Baseline insulin-like growth factor-1 (IGF-1) and stimulated peak growth hormone response can serve as predictors for how severe growth hormone deficiency is in pediatric patients as well as how these patients will respond to different treatments, according to a study recently published in the Journal of the Endocrine Society.
Researchers led by Michael O. Thorner, MB, BS, DSc, of Lumos Pharma in Austin, Texas, write that the amount of growth hormone secreted by children ranges from zero in the most severe cases to measurable subnormal quantities in milder cases. Recombinant human growth hormone (rhGH) is approved for treatment of pediatric GHD and the greatest growth responses with that drug have been observed in patients with severe GHD, while orally administered GH secretagogues (GHS) may be more beneficial for children with more moderate cases. The authors point to the drug ibutamoren as a GHS that has the potential to stimulate growth over time in children with milder GHD. “Distinguishing children with severe vs moderate GHD could identify children who would be better treated with rhGH or GHS,” the authors write.
For this analysis, the researchers looked at data from Eli Lilly’s GeNeSIS trial of 514 treatment-naïve children with GHD, to determine whether stimulated maximum GH and serum IGF-I are still significant indicators of severe or moderate GHD, if other contributing variables are included. “A series of multivariate analyses of annualized [height velocity (HV)] from 514 children treated with rhGH indicated that age, rhGH dose, the difference between patient and target height SDS, BMI SDS, GH stimulation test result, and baseline IGF-I concentration were all independent indicators,” the authors write. “Based on our analysis, prepubertal children aged 4 to 10 years with moderate idiopathic IGHD (stimulated GH ≥ 2 µg/L and IGF-I > 30 µg/L) have the potential to grow on average 8.3 cm/y in the first year of rhGH treatment.”

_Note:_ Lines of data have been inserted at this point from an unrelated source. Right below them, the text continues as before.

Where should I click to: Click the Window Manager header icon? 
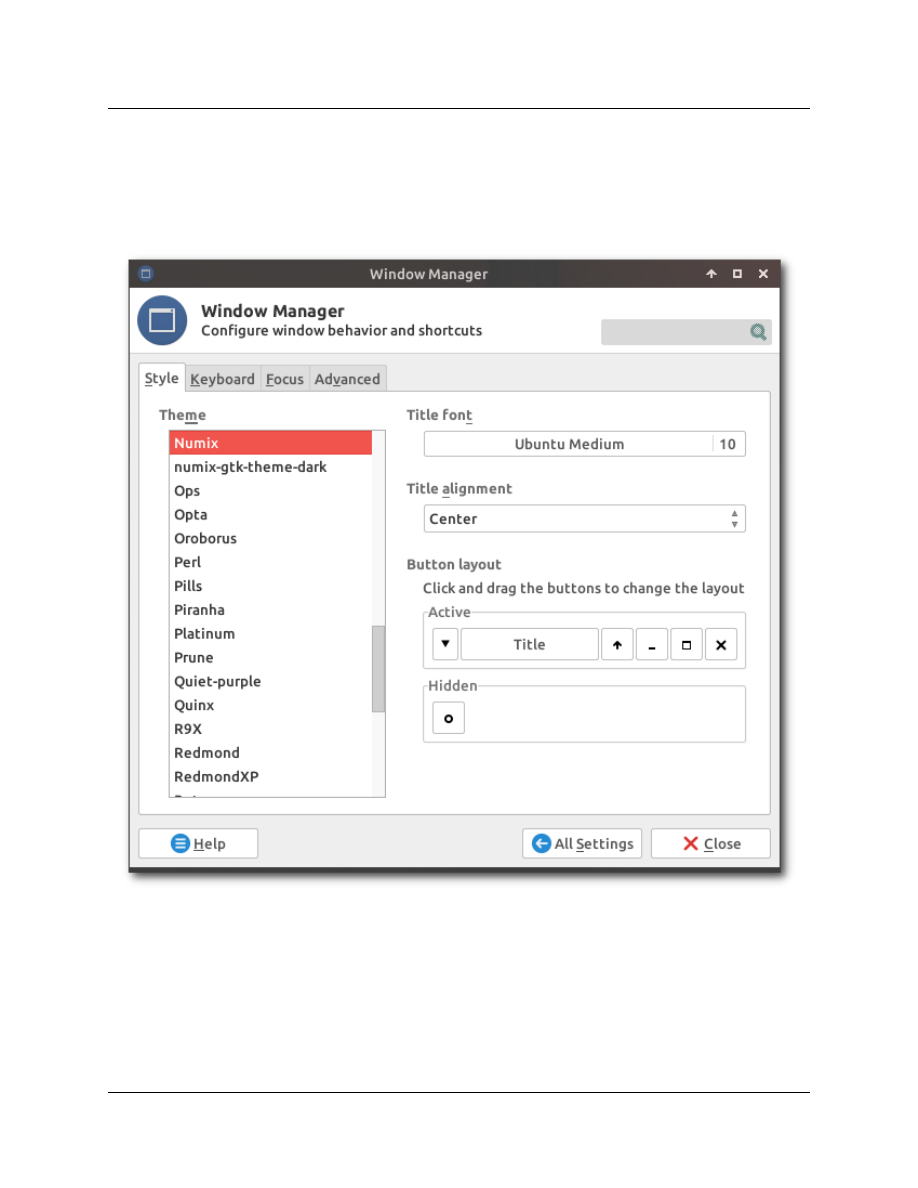coord(162,320)
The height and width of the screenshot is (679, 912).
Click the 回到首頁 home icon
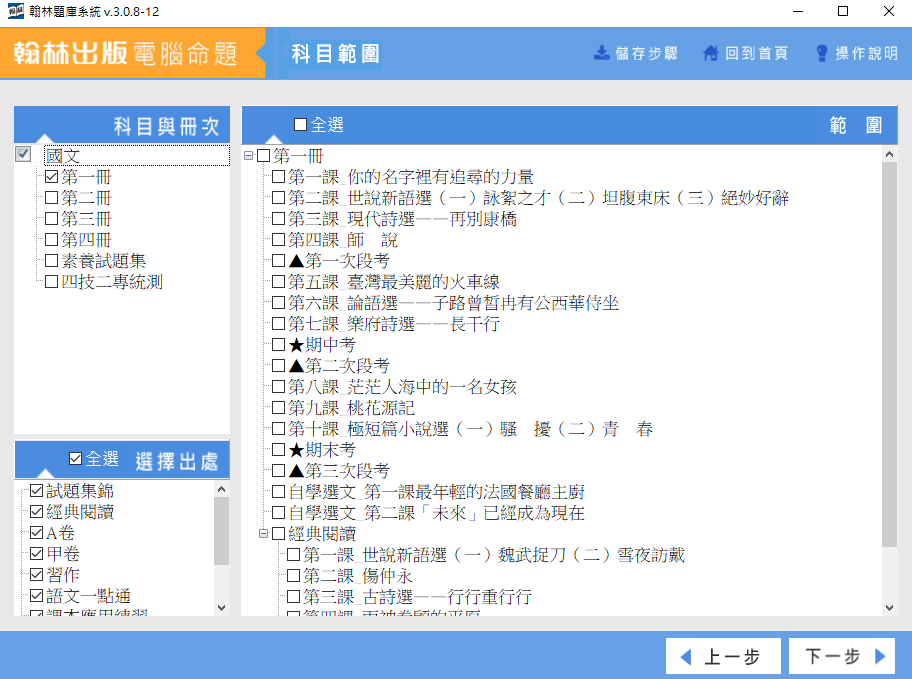click(710, 53)
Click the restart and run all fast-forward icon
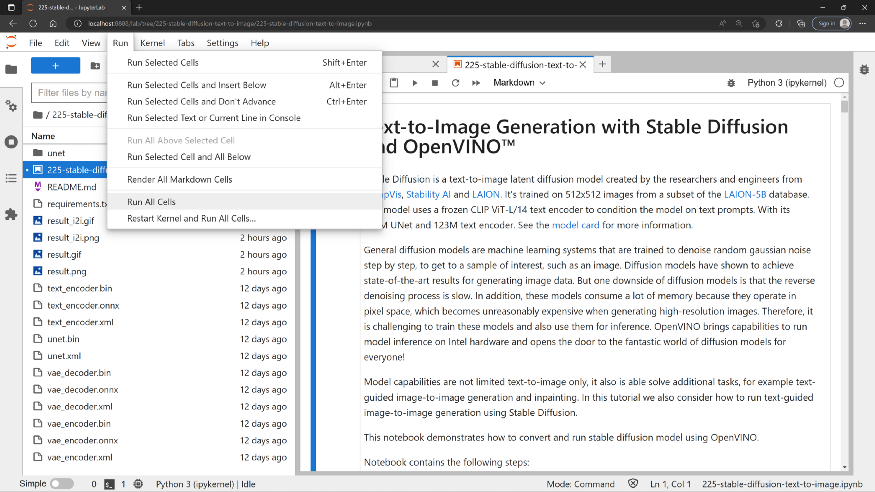 475,83
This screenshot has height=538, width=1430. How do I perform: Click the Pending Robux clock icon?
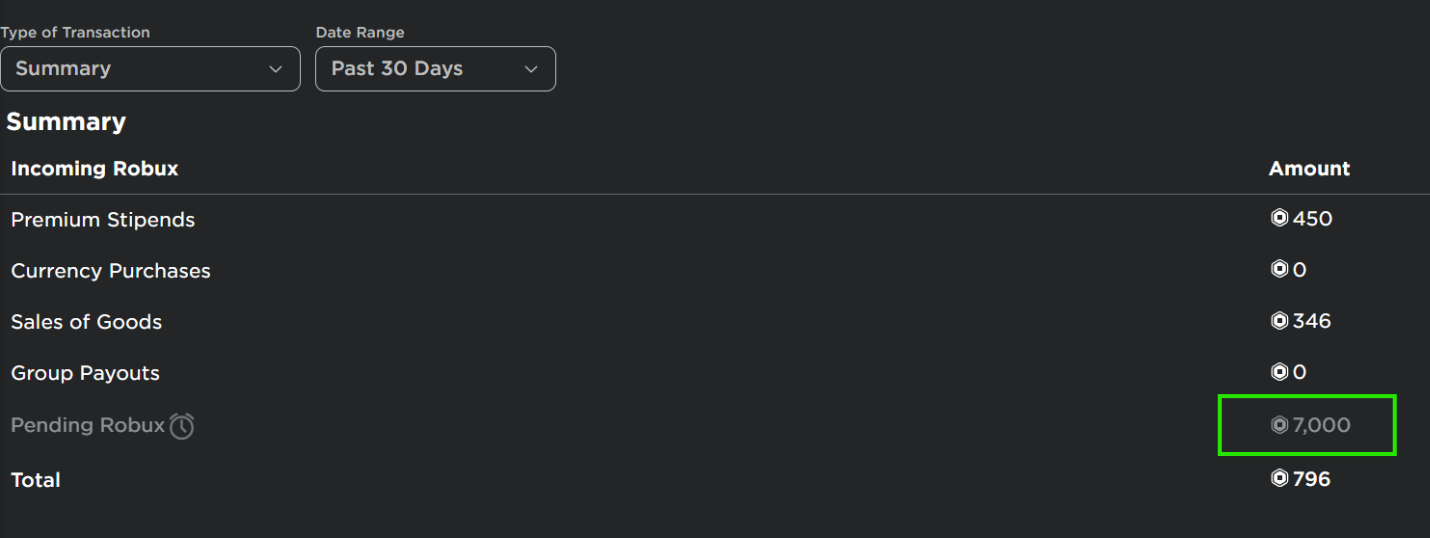click(181, 426)
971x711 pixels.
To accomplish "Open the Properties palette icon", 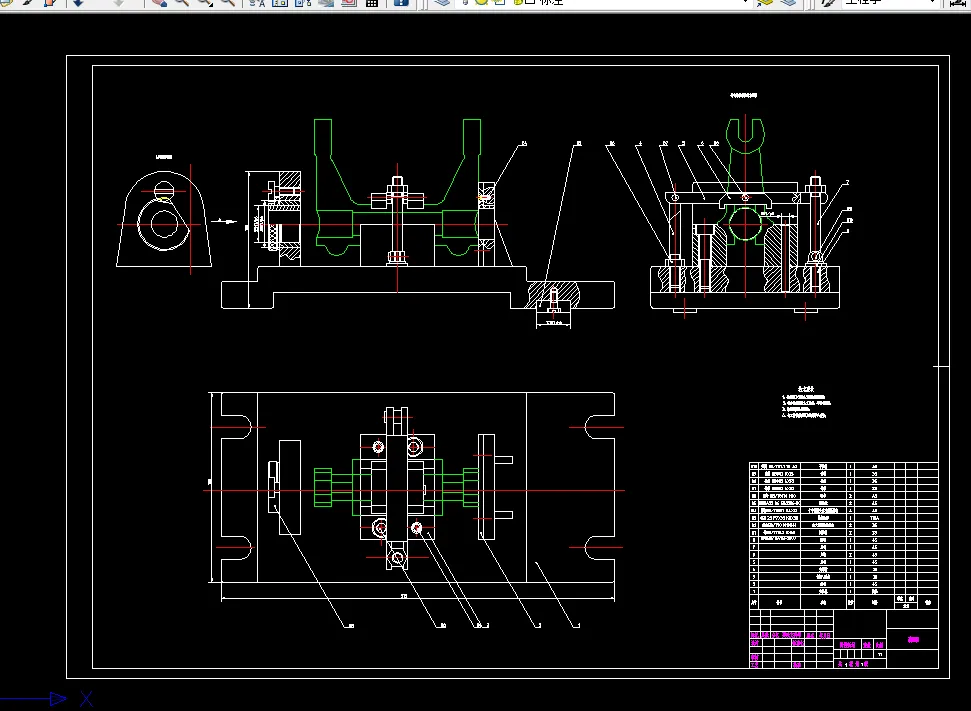I will click(257, 3).
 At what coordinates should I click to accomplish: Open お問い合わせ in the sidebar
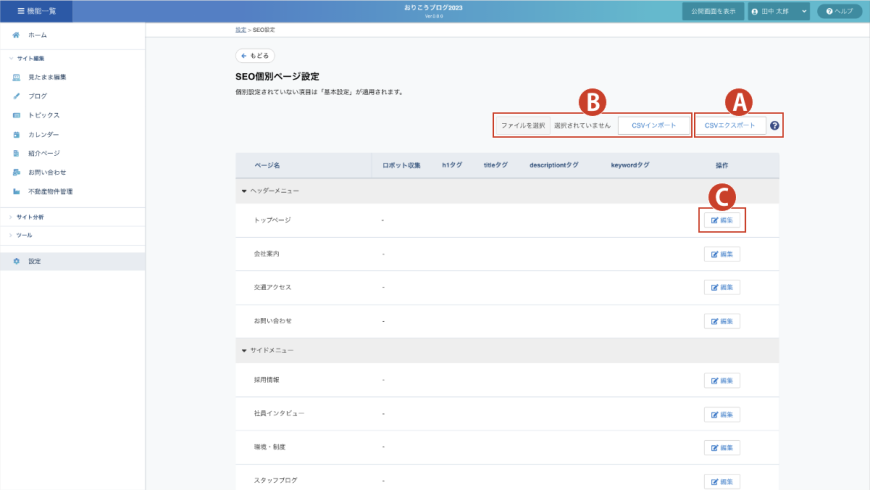tap(47, 172)
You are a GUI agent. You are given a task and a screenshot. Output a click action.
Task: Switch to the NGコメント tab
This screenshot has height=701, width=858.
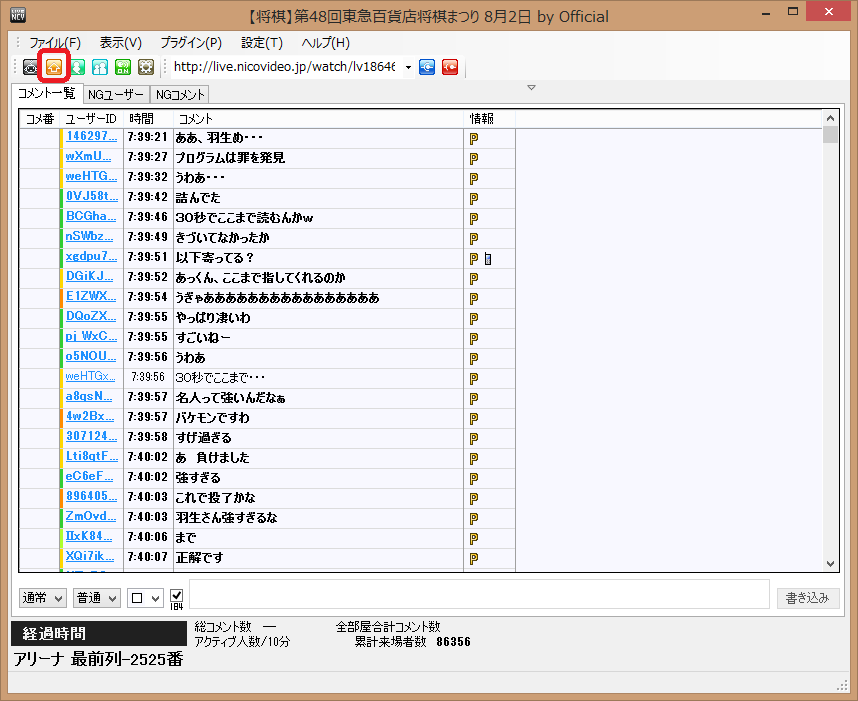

The researchers conclude that baseline IGF-I and stimulated GH alone or together are significant indicators of the degree of pediatric GHD, independent of other markers. In children with idiopathic IGHD, their combined use with cutoffs >30 µg/L for IGF-I and ≥2 µg/L for GH are predictive enrichment markers to segregate HV responses to rhGH therapy and can identify patients with moderate GHD who qualify for oral GH secretagogue testing and treatment, they write.
“Notably, children with the most severe GHD grow at highest HV in response to rhGH treatment,” the authors continue. “Our working hypothesis is that children with moderate GHD will grow at similar rates in response to either daily injections of rhGH or oral ibutamoren.”